Thursday 19 October 2017

A seasonal high with the reds and yellows of autumn

Gerry Daly

It has been a strange year of leaf colour and falling leaves. Some trees, mainly birch and some maples, began to colour up their leaves at the end of August, at least one month early, and many trees began to shed a proportion of the leaves quite early.

But lots of other trees showed no colouring at all, while others again had one branch with yellow and red leaves and the rest still green. When one branch is coloured, it shows that branch is pinched at its base by the expansion of its neighbouring branches and it is not as well able to pass sugars back to the roots, causing the leaves to colour up.

The variable summer weather was near-perfect for trees.
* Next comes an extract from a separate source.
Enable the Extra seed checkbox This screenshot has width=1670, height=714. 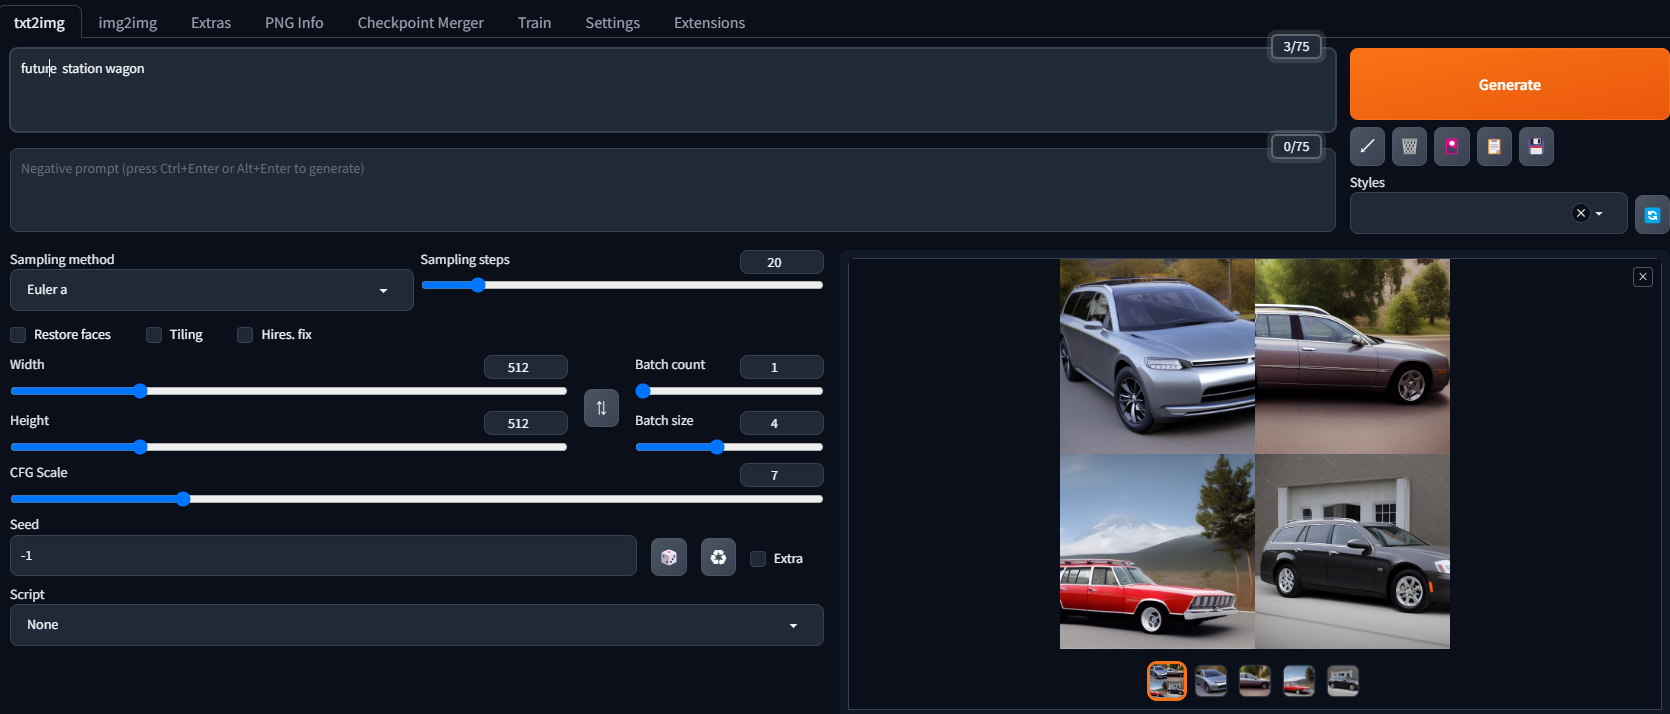click(x=758, y=559)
Many across the country have revelled in the mixture of sunshine and showers from June to September.

Most trees grew very strongly all summer and many made a second burst of growth as early as July, while this normally does not happen, if it happens at all, until August, and even then not all trees make secondary growth.

At the end of September and early October, a spell of sunny dry weather was ideal for encouraging good leaf colouring.
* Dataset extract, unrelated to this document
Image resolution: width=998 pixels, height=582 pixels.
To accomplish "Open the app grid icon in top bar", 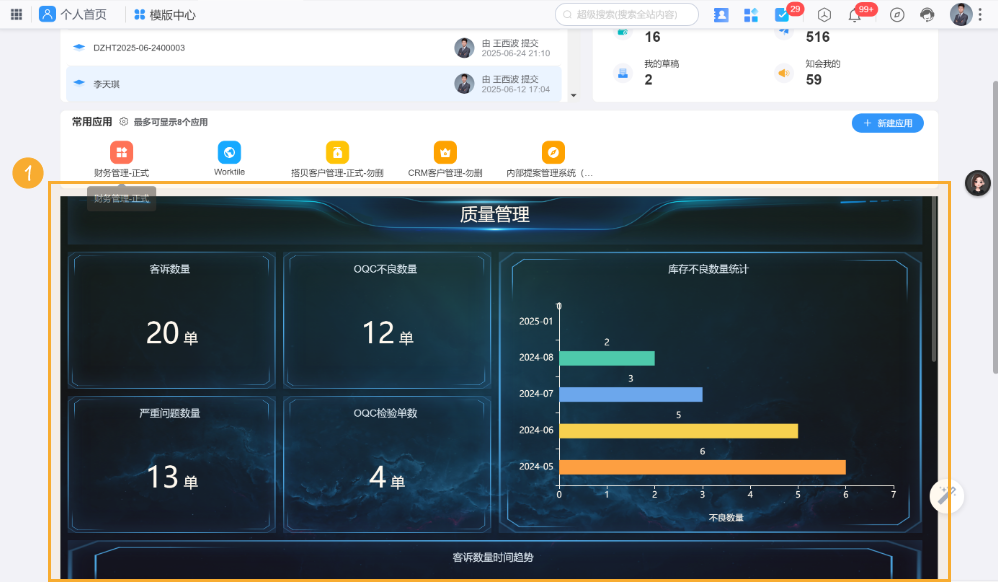I will (751, 14).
While some trees are still green and others are bare, many trees have now shed some leaves and the fall has gathered pace. These leaves are a valuable resource for the trees or bushes that shed them and they should be left in position under trees where they can rot down and release the nutrients they contain, while helping to retain soil moisture.

The leaves also help to suppress weeds under trees by excluding light and by releasing plant toxins.

This process is aimed at suppressing grasses, too, and if leaves are left on a lawn area, the grass can be killed or severely damaged.

On a dry day, collect leaves with the lawnmower and compost them with the grass. If the fall of leaves is too much for the lawnmower, the fallen leaves must by raked off, using a light leaf-rake.

These leaves can be composted separately to provide leaf-mould which can be used when potting up plants as a substitute for peat compost.

Wet fallen leaves can become dangerously slippery on paths and paved areas, and should be swept up before they begin to rot. Rotted leaves can release brown tannins that can stain paving badly.

"A few years back I purchased two blackcurrant trees and planted them alongside an apple and pear tree. However, the two blackcurrant bushes have escalated in size and are smothering the apple and pear trees. I want to relocate the two blackcurrant bushes elsewhere but firstly I want to know should I prune them before relocating them and what is the best time of the year to do this? There are still green leaves on the bushes but the fruit is gone. Your thoughts on this, please?" D O'Donnell, Co Waterford

If the bushes are of a size to be lifted without too much trouble, they can be lifted and replanted when the leaves have fallen. They could have some branches pruned out to make the process easier. Or you could simply take a few cuttings, about 40cm long, in November and insert them in the new positions, which must be weed-free. The cuttings route is easier but the plants are starting from scratch and fruiting will take longer.